Upaya pengelompokan hak kelola alam tersebut dinilai mencederai nilai persaudaraan dan sejarah panjang nenek moyang Papua di masa lalu.
Kepala Suku Moora Kabupaten Nabire, Donatus Sembor, mengecam keras pernyataan Panglima TPNPB-OPM Aibon Kogoya yang menyebut warga pesisir hanya boleh mencari ikan di laut.
Donatus menilai ucapan tersebut menyesatkan dan dapat memecah belah persatuan sesama Orang Asli Papua (OAP).

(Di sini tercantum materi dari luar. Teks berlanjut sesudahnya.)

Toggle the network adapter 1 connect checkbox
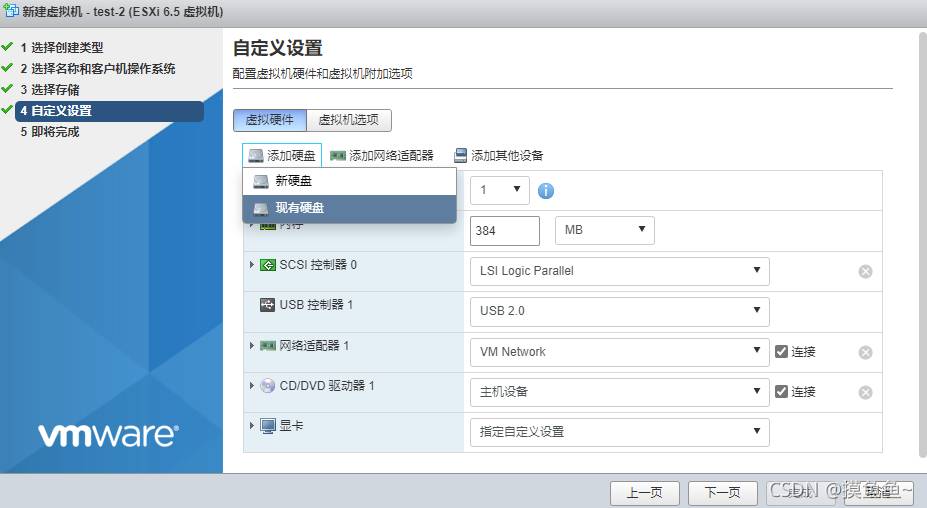 782,351
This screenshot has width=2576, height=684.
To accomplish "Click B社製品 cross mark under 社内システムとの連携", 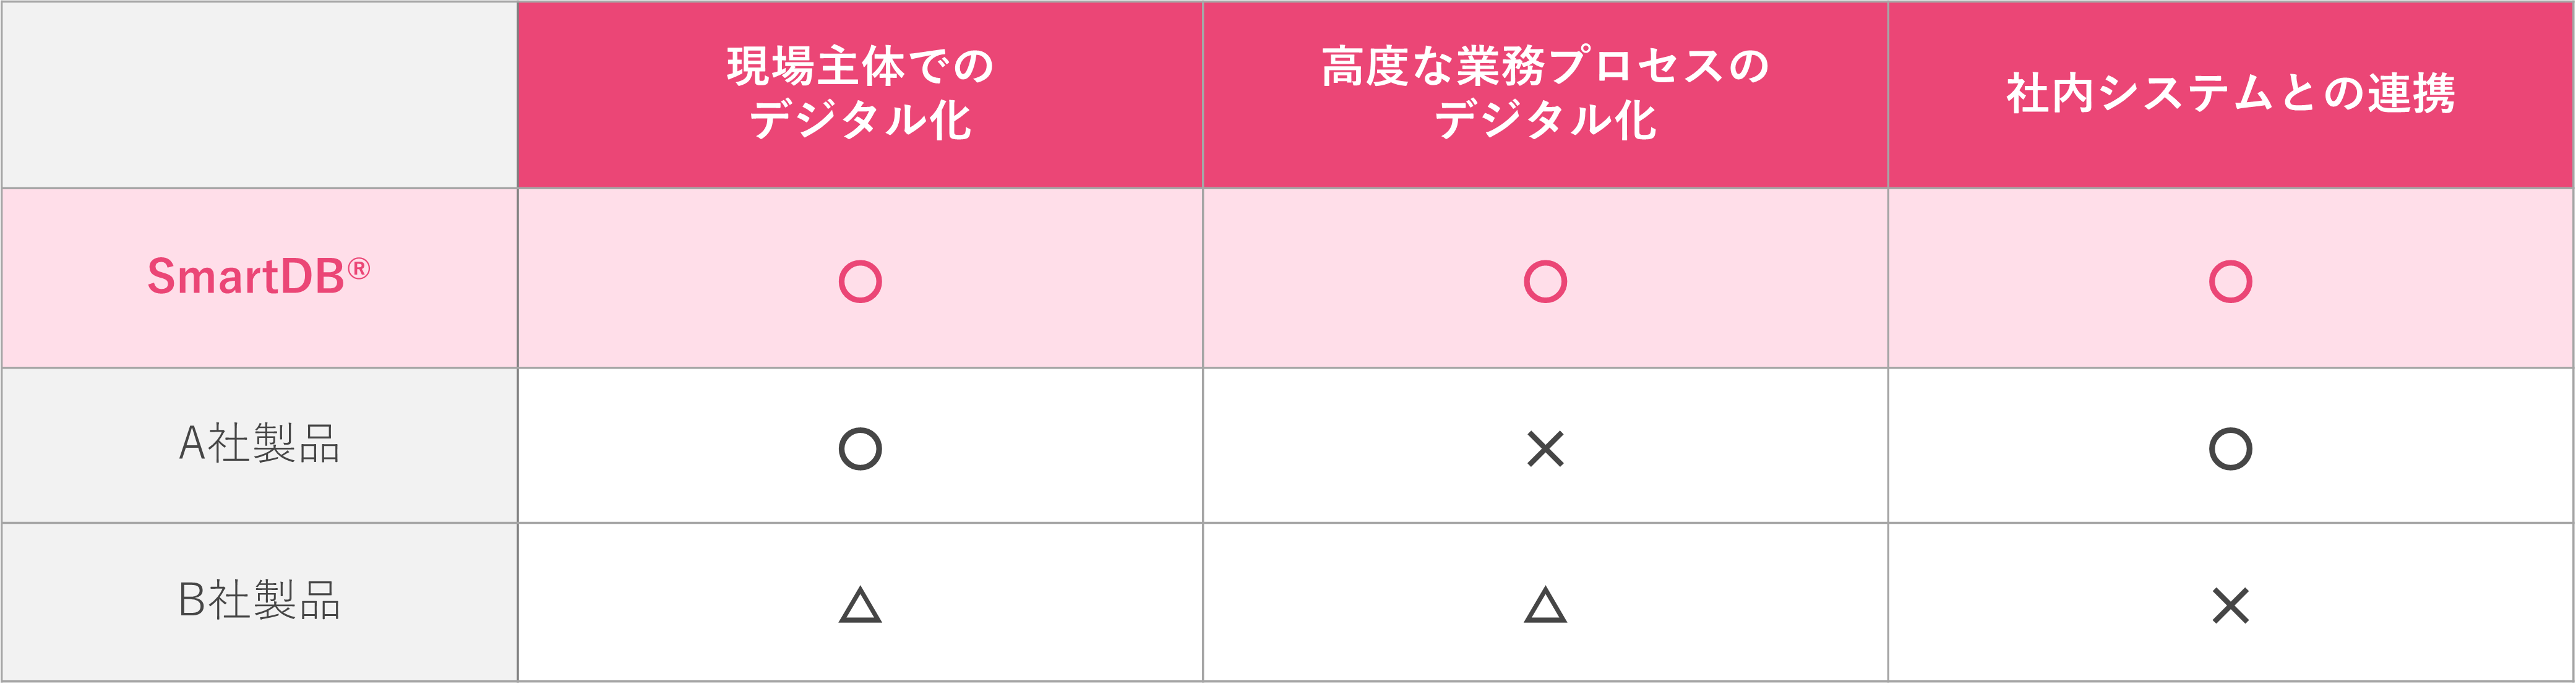I will click(x=2231, y=606).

“Sebagai tokoh masyarakat pesisir saya sangat menyayangkan munculnya pernyataan yang mencoba membatasi akses masyarakat OAP terhadap kekayaan alam di hutan,” ungkap Donatus, Rabu (11/3/2026).
Donatus menegaskan bahwa tujuh wilayah adat di Tanah Papua memiliki batas yang telah ditetapkan oleh Sang Pencipta dan leluhur.
Batas-batas alam tersebut sudah sangat jelas bagi setiap suku tanpa perlu adanya pengaturan baru dari pihak luar.
Ia merujuk pada kearifan lokal bahwa tumbuhnya kayu besi, pohon matoa, serta keberadaan burung taon-taon merupakan tanda wilayah adat yang sah.
Lanjut Donatus, dalam perspektif hukum adat, mengusik atau memindahkan batas tanah yang telah ditetapkan leluhur memiliki konsekuensi spiritual yang berat.
Ia pun memperingatkan bahwa pelanggaran terhadap ketetapan tanah adat dapat mendatangkan kutukan bagi keturunan hingga generasi ketujuh.
Nilai spiritual ini menjadi landasan kuat bagi masyarakat adat untuk tetap menjaga hak atas tanah dan hutan masing-masing.
“Perjuangan dia itu untuk siapa, dan kemana dia harus berjuang. Ini sangat disayangkan kalau Aibon kotak-kotakan orang Papua,” tegas Donatus.
Catatan sejarah menunjukkan bahwa nenek moyang masyarakat pesisir telah mendiami dan mengelola hutan jauh sebelum generasi sekarang lahir.